I remember listening to a vendor, called Wink, in 1999 explaining that 2000 was going to be the year of interactive television. He explained how people would be able to interact in real time with the shows they were watching. Like the shirt Rachel is wearing on Friends? Awesome, with the flick of a finger you can learn more about it and even purchase it. Folks, it’s 2009 and we still can’t do that We’re getting closer to that experience, but it’s a long way off. I guess that trend was wrong. Can you imagine if we advised BMW, our client at the time, to invest in interactive television instead of funding BMW Films?
Michael really hit on the point that you need to stop chasing what’s next. It’s not about the next Facebook. Or the next YouTube. Or even, the next iPhone. Just stop. The answers aren’t there. If you are always chasing the next bright shiny object, you’ll never get any traction. There’s an old line that’s been used and reused thousands of times by thousands of people: “The best way to predict the future is to invent it.” On many levels this is true. Nike wasn’t chasing the next thing when they created Nike+. Nike simply created the next thing. Think about it. Nike could have partnered with Facebook or Google directly. They could have worked with cell phone companies to make the technology work on existing hardware and the cellular networks. Instead, the decided that the next big trend was something they were going to create. It was bold. It was beautiful. And it’s successful.
This isn’t to say we should ignore trends. Trends are very important. We should monitor trends. We should evaluate them. We should invest in the RIGHT ones, not everyone. Just because your competitor is on Twitter, doesn’t mean you need to be. You don’t necessarily need a widget, iPhone app, or a presence on Tivo. You might. But, you shouldn’t invest in those places just because they’re new, under leveraged, and somewhat fertile ground.

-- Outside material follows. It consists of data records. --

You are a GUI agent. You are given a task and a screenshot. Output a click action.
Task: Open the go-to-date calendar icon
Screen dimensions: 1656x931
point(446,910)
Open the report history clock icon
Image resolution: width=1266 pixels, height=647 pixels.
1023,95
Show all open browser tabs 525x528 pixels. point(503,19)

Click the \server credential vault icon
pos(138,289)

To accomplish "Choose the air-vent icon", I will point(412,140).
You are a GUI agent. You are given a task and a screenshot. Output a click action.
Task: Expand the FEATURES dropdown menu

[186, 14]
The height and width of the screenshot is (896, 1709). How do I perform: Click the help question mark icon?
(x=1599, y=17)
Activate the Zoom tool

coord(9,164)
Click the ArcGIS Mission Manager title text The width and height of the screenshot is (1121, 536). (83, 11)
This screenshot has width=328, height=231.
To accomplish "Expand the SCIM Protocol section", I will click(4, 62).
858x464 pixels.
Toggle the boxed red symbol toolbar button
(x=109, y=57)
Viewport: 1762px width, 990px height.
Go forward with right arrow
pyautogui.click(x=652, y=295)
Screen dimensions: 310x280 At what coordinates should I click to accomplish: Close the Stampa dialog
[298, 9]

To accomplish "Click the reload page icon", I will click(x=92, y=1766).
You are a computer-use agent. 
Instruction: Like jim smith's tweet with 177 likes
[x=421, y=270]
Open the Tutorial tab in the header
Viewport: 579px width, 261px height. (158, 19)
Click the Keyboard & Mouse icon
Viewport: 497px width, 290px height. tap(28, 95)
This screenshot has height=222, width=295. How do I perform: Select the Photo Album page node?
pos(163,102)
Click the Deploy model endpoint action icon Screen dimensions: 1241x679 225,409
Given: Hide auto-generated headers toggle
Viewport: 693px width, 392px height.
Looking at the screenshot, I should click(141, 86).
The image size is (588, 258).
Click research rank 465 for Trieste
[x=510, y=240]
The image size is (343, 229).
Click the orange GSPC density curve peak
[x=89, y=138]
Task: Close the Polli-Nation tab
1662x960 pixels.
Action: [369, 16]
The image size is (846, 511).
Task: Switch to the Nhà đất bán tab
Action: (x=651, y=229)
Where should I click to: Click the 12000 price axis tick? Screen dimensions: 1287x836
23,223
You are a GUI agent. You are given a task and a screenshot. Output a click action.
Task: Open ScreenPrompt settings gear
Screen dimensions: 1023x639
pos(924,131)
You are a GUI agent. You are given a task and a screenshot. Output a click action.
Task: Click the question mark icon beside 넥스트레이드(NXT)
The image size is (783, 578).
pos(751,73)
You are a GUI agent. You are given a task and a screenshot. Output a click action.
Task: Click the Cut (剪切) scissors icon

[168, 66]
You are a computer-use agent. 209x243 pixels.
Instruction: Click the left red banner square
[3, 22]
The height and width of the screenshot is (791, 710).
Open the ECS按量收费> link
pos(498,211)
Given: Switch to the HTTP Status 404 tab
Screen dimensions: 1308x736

2009 is feeling a lot like 2000 to me. It feels like everyone is dumping their money online and hoping for a big bang. While I applaud the companies that are finally realizing the power of the interactive medium, I also need to caution them that they need to be focused on their business problems and not what AdAge says they need to do.
This year stop looking for the next big thing and start focusing on results.